» **Aim**
Copy the records from the line that contains "The image size" through the line that contains "click(899, 25)", keeping every character the same and leaving the pictures out.

» **Data provided**
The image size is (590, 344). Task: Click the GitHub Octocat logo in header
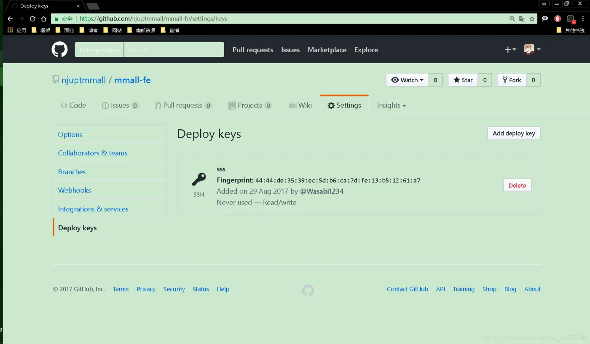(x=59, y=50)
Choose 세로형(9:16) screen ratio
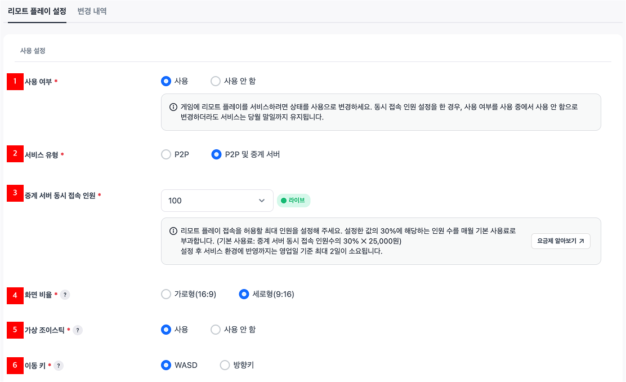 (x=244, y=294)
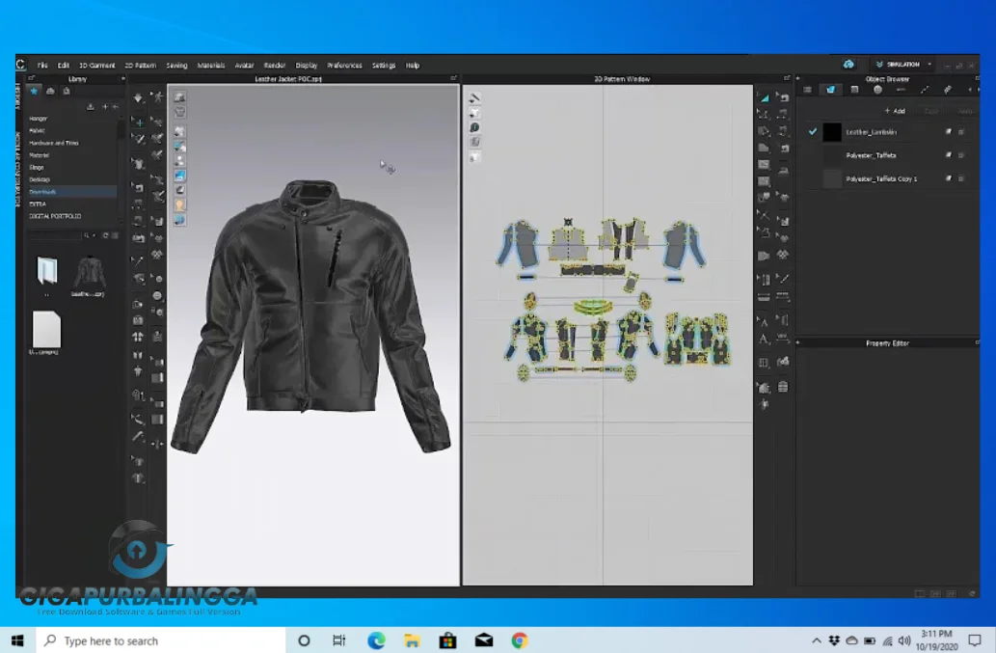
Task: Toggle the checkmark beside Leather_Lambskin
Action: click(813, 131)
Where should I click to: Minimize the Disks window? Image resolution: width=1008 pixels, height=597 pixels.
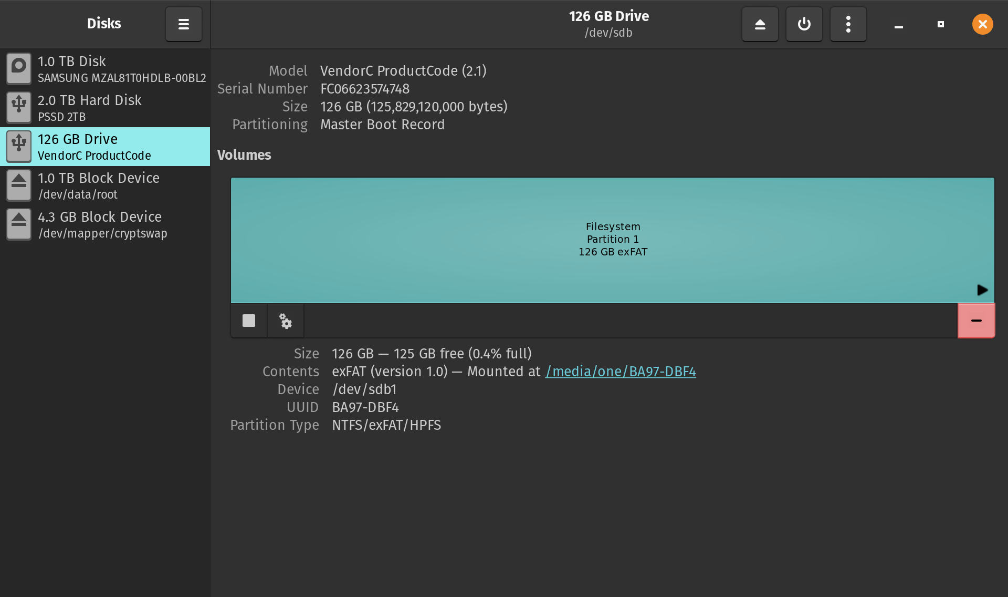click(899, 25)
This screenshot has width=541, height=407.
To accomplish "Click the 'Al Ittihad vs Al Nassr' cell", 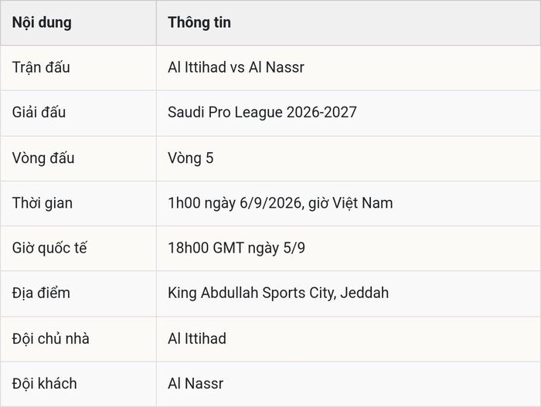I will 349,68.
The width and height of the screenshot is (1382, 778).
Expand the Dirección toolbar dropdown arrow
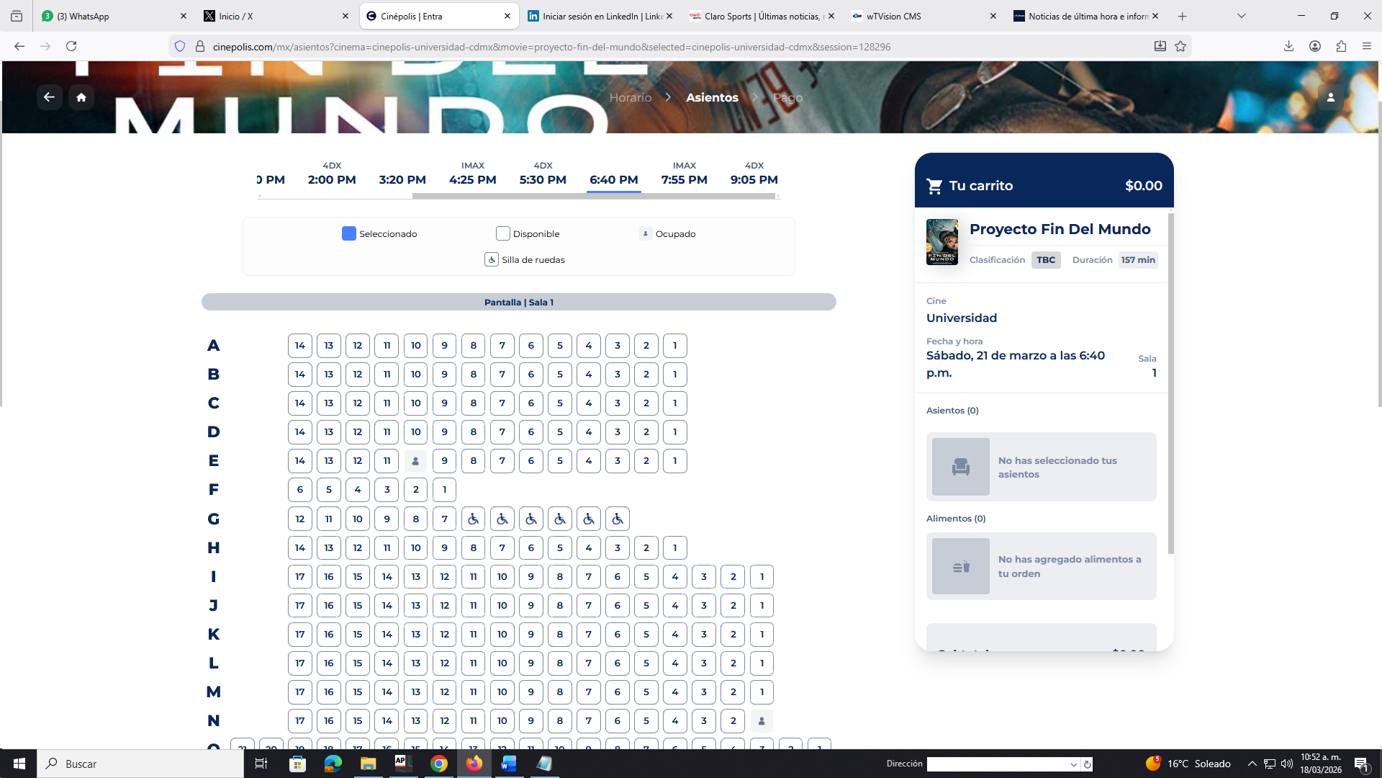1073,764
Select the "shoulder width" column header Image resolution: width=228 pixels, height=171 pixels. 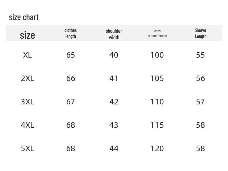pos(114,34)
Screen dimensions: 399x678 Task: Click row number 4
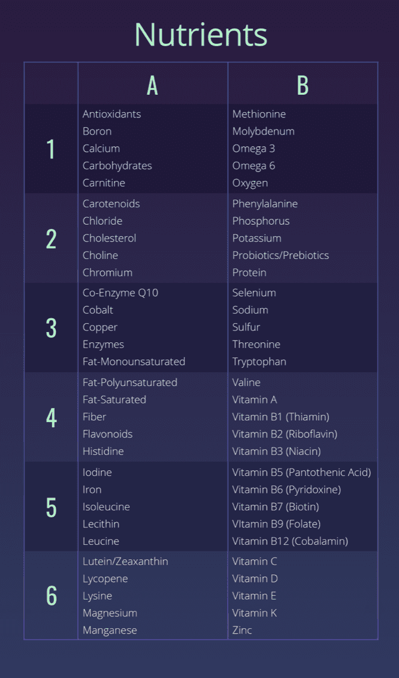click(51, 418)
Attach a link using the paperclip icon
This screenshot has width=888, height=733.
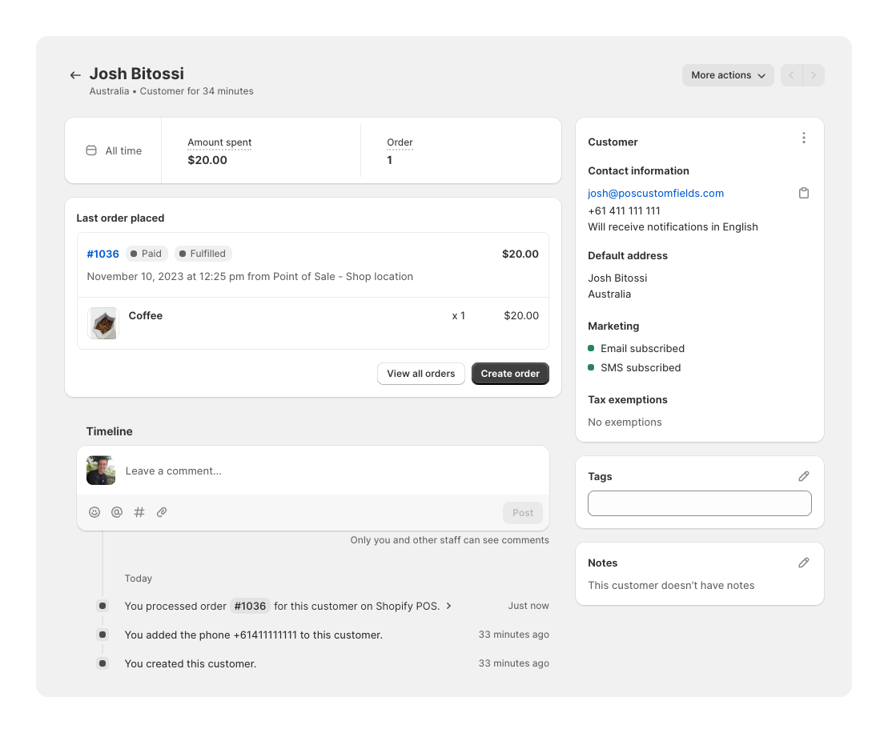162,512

==

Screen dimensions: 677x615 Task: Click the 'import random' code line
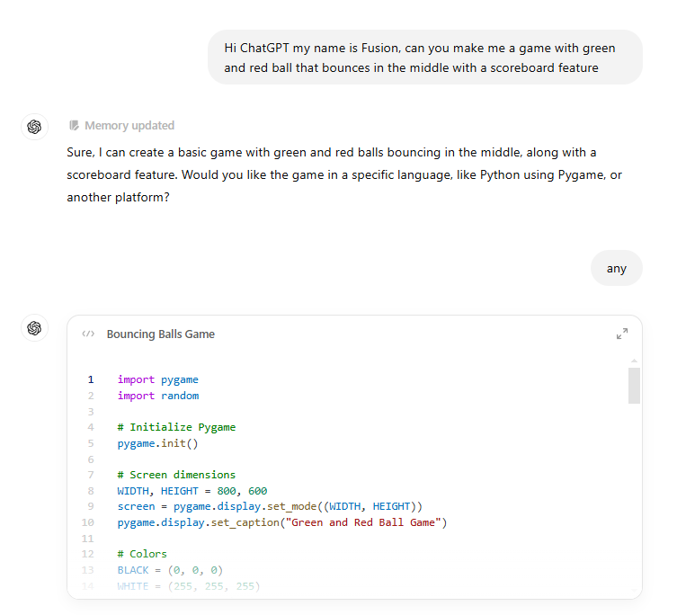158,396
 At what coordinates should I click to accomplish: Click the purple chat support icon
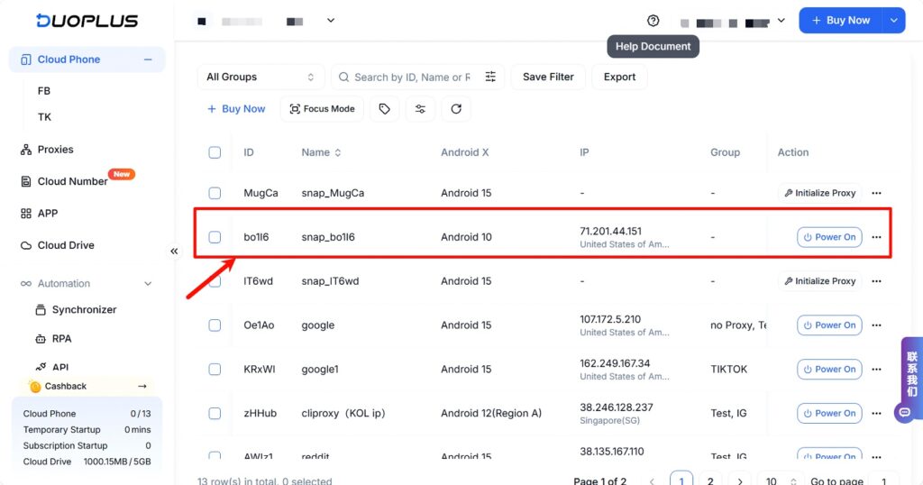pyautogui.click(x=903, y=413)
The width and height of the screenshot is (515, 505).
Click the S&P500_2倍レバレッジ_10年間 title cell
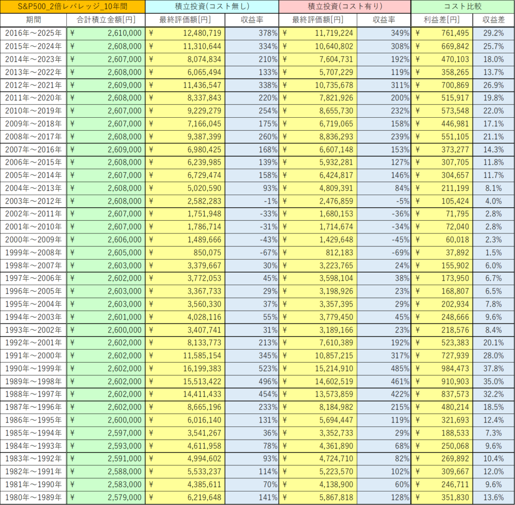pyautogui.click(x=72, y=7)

» **Correct answer**
The image size is (590, 344). Task: Click the GitHub Octocat logo in header
(x=59, y=50)
Choose 세로형(9:16) screen ratio
 (x=244, y=294)
Task: Toggle the checkmark beside Leather_Lambskin
Action: click(813, 131)
Where should I click to: Minimize the Disks window? Image resolution: width=1008 pixels, height=597 pixels.
click(899, 25)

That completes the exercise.